◆ WHAT NEEDS TO BE DONE:
Could you convert the lines below into a JSON list of strings, with one string per line and any blank lines left out?

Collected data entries
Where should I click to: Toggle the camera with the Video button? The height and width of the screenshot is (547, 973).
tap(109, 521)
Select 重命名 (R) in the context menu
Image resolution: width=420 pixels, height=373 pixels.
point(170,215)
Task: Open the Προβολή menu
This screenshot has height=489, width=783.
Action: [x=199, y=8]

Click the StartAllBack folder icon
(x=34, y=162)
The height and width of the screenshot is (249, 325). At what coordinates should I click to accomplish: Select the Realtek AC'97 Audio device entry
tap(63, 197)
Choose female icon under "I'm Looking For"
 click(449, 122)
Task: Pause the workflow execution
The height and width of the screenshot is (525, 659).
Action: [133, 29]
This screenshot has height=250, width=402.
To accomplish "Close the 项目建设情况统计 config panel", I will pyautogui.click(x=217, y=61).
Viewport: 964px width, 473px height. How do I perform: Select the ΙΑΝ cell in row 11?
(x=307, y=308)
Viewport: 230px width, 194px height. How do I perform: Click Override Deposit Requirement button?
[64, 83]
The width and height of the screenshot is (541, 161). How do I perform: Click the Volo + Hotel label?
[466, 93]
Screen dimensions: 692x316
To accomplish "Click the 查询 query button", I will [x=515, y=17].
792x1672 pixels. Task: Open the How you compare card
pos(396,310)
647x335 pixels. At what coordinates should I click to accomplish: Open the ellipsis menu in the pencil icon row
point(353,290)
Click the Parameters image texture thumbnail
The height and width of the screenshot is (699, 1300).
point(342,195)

◆ ANSWER TO THIS EXERCISE:
[
  "Where should I click to: Toggle the camera with the Video button? The height and width of the screenshot is (547, 973).",
  "tap(109, 521)",
  "Select 重命名 (R) in the context menu",
  "Image resolution: width=420 pixels, height=373 pixels.",
  "point(170,215)",
  "Task: Open the Προβολή menu",
  "This screenshot has height=489, width=783.",
  "Action: [x=199, y=8]",
  "Click the StartAllBack folder icon",
  "(x=34, y=162)",
  "The height and width of the screenshot is (249, 325). At what coordinates should I click to accomplish: Select the Realtek AC'97 Audio device entry",
  "tap(63, 197)",
  "Choose female icon under \"I'm Looking For\"",
  " click(449, 122)",
  "Task: Pause the workflow execution",
  "The height and width of the screenshot is (525, 659).",
  "Action: [133, 29]",
  "This screenshot has height=250, width=402.",
  "To accomplish \"Close the 项目建设情况统计 config panel\", I will pyautogui.click(x=217, y=61).",
  "Viewport: 964px width, 473px height. How do I perform: Select the ΙΑΝ cell in row 11?",
  "(x=307, y=308)",
  "Viewport: 230px width, 194px height. How do I perform: Click Override Deposit Requirement button?",
  "[64, 83]",
  "The width and height of the screenshot is (541, 161). How do I perform: Click the Volo + Hotel label?",
  "[466, 93]",
  "Screen dimensions: 692x316",
  "To accomplish \"Click the 查询 query button\", I will [x=515, y=17].",
  "792x1672 pixels. Task: Open the How you compare card",
  "pos(396,310)",
  "647x335 pixels. At what coordinates should I click to accomplish: Open the ellipsis menu in the pencil icon row",
  "point(353,290)",
  "Click the Parameters image texture thumbnail",
  "The height and width of the screenshot is (699, 1300).",
  "point(342,195)"
]